**Records:**
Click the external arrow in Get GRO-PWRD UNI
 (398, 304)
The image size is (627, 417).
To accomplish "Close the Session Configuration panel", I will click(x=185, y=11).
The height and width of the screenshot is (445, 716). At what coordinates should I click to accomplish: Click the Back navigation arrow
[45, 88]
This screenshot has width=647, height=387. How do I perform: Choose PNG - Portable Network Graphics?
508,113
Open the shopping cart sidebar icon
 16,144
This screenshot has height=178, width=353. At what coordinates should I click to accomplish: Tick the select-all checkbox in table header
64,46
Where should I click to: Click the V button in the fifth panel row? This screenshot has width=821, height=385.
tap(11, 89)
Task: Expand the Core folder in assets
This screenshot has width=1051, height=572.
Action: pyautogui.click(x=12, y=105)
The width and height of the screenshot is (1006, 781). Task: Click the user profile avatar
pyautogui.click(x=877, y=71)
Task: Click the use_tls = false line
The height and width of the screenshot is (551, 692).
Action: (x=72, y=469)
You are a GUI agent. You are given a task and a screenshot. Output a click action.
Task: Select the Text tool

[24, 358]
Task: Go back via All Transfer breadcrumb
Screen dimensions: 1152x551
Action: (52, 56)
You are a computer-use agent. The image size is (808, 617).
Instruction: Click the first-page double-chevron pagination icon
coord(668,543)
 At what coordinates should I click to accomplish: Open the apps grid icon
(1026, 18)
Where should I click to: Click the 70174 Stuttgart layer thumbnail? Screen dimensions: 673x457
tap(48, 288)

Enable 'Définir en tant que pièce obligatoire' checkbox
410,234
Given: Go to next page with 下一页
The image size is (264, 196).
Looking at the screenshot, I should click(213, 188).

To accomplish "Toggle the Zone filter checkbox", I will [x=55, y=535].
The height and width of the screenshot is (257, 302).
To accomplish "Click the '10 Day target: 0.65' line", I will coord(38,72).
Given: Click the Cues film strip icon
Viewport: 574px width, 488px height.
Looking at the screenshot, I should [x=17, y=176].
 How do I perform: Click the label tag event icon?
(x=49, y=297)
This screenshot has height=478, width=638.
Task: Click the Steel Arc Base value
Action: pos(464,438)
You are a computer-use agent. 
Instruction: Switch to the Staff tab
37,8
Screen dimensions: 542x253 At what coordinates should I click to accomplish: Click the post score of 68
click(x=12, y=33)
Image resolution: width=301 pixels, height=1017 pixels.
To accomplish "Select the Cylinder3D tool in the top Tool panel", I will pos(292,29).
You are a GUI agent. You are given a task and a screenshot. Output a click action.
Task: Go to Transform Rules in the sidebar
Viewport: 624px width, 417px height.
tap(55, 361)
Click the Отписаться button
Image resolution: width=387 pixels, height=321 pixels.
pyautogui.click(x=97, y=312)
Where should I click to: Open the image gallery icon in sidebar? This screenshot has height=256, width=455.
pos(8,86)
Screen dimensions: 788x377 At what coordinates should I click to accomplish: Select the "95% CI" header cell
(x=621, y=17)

**Aim of the exercise:** Give the records above again, word for word.

**Solution:**
Click the external arrow in Get GRO-PWRD UNI
 (398, 304)
The image size is (627, 417).
To accomplish "Close the Session Configuration panel", I will click(x=185, y=11).
The height and width of the screenshot is (445, 716). At what coordinates should I click to accomplish: Click the Back navigation arrow
[45, 88]
This screenshot has width=647, height=387. How do I perform: Choose PNG - Portable Network Graphics?
508,113
Open the shopping cart sidebar icon
 16,144
This screenshot has height=178, width=353. At what coordinates should I click to accomplish: Tick the select-all checkbox in table header
64,46
Where should I click to: Click the V button in the fifth panel row? This screenshot has width=821, height=385.
tap(11, 89)
Task: Expand the Core folder in assets
This screenshot has width=1051, height=572.
Action: pyautogui.click(x=12, y=105)
The width and height of the screenshot is (1006, 781). Task: Click the user profile avatar
pyautogui.click(x=877, y=71)
Task: Click the use_tls = false line
The height and width of the screenshot is (551, 692).
Action: (x=72, y=469)
You are a GUI agent. You are given a task and a screenshot. Output a click action.
Task: Select the Text tool

[24, 358]
Task: Go back via All Transfer breadcrumb
Screen dimensions: 1152x551
Action: (52, 56)
You are a computer-use agent. The image size is (808, 617).
Instruction: Click the first-page double-chevron pagination icon
coord(668,543)
 At what coordinates should I click to accomplish: Open the apps grid icon
(1026, 18)
Where should I click to: Click the 70174 Stuttgart layer thumbnail? Screen dimensions: 673x457
tap(48, 288)

Enable 'Définir en tant que pièce obligatoire' checkbox
410,234
Given: Go to next page with 下一页
The image size is (264, 196).
Looking at the screenshot, I should click(213, 188).

To accomplish "Toggle the Zone filter checkbox", I will [x=55, y=535].
The height and width of the screenshot is (257, 302).
To accomplish "Click the '10 Day target: 0.65' line", I will coord(38,72).
Given: Click the Cues film strip icon
Viewport: 574px width, 488px height.
Looking at the screenshot, I should [x=17, y=176].
 How do I perform: Click the label tag event icon?
(x=49, y=297)
This screenshot has height=478, width=638.
Task: Click the Steel Arc Base value
Action: pos(464,438)
You are a computer-use agent. 
Instruction: Switch to the Staff tab
37,8
Screen dimensions: 542x253 At what coordinates should I click to accomplish: Click the post score of 68
click(x=12, y=33)
Image resolution: width=301 pixels, height=1017 pixels.
To accomplish "Select the Cylinder3D tool in the top Tool panel", I will pos(292,29).
You are a GUI agent. You are given a task and a screenshot. Output a click action.
Task: Go to Transform Rules in the sidebar
Viewport: 624px width, 417px height.
tap(55, 361)
Click the Отписаться button
Image resolution: width=387 pixels, height=321 pixels.
pyautogui.click(x=97, y=312)
Where should I click to: Open the image gallery icon in sidebar? This screenshot has height=256, width=455.
pos(8,86)
Screen dimensions: 788x377 At what coordinates should I click to accomplish: Select the "95% CI" header cell
(x=621, y=17)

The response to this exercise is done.